● Task description:
Copy the following lines word for word, starting with the line that contains "has width=737, height=383." and going on through the line that contains "will [x=154, y=12].".

● Text and item location entries:
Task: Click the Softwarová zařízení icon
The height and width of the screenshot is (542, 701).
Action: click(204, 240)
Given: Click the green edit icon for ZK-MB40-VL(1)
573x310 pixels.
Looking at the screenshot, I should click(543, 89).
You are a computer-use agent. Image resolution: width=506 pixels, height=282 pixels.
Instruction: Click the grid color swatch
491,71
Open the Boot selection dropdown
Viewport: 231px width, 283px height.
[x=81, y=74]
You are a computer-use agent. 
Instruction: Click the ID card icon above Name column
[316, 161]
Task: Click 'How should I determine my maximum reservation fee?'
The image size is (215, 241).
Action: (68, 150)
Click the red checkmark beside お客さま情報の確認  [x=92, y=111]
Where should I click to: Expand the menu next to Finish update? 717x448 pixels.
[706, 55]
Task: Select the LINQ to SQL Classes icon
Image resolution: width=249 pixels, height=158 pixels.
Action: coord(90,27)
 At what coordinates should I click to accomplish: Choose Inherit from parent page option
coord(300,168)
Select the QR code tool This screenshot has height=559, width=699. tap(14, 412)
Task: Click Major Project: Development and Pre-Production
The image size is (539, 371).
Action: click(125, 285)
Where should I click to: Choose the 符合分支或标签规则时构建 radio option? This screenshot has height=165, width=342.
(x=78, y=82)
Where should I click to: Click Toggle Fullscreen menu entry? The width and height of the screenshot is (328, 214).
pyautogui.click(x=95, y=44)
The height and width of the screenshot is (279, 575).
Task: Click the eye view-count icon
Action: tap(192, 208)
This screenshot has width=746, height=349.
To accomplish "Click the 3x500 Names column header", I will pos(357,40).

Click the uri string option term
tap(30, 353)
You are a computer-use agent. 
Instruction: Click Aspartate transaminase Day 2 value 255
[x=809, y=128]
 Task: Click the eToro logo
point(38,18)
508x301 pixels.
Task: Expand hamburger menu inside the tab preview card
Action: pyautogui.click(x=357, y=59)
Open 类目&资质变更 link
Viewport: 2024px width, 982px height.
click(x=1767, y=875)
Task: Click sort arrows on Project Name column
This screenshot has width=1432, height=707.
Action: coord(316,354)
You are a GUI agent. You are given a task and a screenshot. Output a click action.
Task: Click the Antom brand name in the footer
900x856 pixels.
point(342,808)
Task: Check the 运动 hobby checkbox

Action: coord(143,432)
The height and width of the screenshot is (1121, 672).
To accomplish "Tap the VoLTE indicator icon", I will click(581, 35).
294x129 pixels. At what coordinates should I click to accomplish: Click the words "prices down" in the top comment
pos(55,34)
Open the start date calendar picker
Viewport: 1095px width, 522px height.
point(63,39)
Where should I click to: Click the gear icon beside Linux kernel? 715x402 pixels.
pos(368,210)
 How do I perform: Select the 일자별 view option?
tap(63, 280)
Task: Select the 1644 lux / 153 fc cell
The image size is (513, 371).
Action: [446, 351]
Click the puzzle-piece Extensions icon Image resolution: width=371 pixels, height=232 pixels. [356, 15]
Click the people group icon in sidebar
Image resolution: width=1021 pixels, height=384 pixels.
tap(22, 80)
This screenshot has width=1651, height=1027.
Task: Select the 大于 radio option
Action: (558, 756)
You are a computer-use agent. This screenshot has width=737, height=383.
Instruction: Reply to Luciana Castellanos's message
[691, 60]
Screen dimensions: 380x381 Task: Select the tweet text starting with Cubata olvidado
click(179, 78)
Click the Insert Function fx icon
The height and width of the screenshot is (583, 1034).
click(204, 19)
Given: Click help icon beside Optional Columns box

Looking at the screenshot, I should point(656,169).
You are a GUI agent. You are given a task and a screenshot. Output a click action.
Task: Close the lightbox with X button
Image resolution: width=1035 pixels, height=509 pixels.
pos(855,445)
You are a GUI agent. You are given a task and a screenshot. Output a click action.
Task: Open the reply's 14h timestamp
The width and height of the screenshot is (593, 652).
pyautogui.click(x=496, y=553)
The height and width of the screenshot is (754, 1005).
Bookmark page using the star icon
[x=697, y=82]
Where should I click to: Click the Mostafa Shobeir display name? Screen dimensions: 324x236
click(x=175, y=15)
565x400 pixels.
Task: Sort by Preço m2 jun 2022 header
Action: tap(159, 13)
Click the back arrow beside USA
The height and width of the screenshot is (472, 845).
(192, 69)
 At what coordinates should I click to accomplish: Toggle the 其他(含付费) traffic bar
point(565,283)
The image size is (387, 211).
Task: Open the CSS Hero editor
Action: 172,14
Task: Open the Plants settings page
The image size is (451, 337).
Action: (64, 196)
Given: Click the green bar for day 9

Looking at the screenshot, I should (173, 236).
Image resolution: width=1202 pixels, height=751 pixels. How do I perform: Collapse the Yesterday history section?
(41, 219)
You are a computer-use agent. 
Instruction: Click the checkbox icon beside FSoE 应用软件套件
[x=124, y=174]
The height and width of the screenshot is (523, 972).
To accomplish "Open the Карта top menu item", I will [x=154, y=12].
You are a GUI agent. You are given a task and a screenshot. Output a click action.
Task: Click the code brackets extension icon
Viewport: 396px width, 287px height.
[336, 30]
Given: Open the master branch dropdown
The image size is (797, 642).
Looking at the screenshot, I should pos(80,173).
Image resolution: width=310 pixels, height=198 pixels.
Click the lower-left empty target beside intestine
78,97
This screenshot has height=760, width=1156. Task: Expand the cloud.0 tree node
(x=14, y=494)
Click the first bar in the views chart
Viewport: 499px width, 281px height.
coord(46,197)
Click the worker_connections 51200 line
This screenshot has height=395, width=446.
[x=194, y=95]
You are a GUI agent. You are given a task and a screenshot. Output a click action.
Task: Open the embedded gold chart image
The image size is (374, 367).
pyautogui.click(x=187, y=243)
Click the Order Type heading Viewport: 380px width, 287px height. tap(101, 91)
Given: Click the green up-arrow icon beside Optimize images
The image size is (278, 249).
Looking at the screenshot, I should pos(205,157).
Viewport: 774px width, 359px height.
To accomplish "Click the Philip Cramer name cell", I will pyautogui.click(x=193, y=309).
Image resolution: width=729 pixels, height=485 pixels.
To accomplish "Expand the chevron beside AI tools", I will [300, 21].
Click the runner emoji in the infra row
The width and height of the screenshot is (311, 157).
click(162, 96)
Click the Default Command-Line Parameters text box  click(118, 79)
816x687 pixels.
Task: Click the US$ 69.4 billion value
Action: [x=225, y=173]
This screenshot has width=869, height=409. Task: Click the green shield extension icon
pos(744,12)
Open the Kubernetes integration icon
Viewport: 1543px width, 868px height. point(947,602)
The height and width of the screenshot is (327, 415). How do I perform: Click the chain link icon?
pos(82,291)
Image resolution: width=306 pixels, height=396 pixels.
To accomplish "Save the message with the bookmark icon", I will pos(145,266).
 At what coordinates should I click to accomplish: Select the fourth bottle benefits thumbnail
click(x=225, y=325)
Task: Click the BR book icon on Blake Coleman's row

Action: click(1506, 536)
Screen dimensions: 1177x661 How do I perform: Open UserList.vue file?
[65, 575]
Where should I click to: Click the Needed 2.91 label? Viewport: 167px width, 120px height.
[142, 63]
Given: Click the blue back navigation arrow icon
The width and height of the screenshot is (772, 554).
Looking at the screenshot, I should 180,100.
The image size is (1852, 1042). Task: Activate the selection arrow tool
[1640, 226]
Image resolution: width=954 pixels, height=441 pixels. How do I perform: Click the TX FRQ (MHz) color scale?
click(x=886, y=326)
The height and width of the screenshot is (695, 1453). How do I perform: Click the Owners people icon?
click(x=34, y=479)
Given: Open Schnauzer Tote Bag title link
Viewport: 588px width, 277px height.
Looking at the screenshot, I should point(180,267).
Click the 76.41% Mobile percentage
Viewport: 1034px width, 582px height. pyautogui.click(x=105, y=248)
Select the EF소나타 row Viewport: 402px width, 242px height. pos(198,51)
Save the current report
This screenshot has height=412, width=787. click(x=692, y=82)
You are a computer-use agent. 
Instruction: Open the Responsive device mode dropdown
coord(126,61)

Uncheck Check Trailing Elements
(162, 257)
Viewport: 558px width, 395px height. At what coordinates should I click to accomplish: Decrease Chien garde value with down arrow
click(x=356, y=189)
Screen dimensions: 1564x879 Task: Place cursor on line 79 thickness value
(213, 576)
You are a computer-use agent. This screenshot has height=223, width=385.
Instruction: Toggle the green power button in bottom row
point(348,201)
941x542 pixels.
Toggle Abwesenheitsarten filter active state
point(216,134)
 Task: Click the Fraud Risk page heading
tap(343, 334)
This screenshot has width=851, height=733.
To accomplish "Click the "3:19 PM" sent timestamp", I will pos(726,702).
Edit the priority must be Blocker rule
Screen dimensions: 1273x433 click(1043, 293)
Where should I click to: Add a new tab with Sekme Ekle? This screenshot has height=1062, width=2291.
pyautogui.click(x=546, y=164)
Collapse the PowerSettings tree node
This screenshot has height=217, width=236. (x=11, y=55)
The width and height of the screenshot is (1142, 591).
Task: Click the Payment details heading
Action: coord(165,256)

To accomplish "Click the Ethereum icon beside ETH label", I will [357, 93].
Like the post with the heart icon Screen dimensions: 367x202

● Answer to this problem:
You are a computer-use agent. This screenshot has width=737, height=383.
Instruction: Reply to Luciana Castellanos's message
[691, 60]
Screen dimensions: 380x381 Task: Select the tweet text starting with Cubata olvidado
click(179, 78)
Click the Insert Function fx icon
The height and width of the screenshot is (583, 1034).
click(204, 19)
Given: Click help icon beside Optional Columns box

Looking at the screenshot, I should point(656,169).
You are a GUI agent. You are given a task and a screenshot. Output a click action.
Task: Close the lightbox with X button
Image resolution: width=1035 pixels, height=509 pixels.
pos(855,445)
You are a GUI agent. You are given a task and a screenshot. Output a click action.
Task: Open the reply's 14h timestamp
The width and height of the screenshot is (593, 652).
pyautogui.click(x=496, y=553)
The height and width of the screenshot is (754, 1005).
Bookmark page using the star icon
[x=697, y=82]
Where should I click to: Click the Mostafa Shobeir display name? Screen dimensions: 324x236
click(x=175, y=15)
565x400 pixels.
Task: Sort by Preço m2 jun 2022 header
Action: tap(159, 13)
Click the back arrow beside USA
The height and width of the screenshot is (472, 845).
(192, 69)
 At what coordinates should I click to accomplish: Toggle the 其他(含付费) traffic bar
point(565,283)
The image size is (387, 211).
Task: Open the CSS Hero editor
Action: 172,14
Task: Open the Plants settings page
The image size is (451, 337).
Action: (64, 196)
Given: Click the green bar for day 9

Looking at the screenshot, I should (173, 236).
Image resolution: width=1202 pixels, height=751 pixels. How do I perform: Collapse the Yesterday history section?
(41, 219)
You are a computer-use agent. 
Instruction: Click the checkbox icon beside FSoE 应用软件套件
[x=124, y=174]
The height and width of the screenshot is (523, 972).
To accomplish "Open the Карта top menu item", I will [x=154, y=12].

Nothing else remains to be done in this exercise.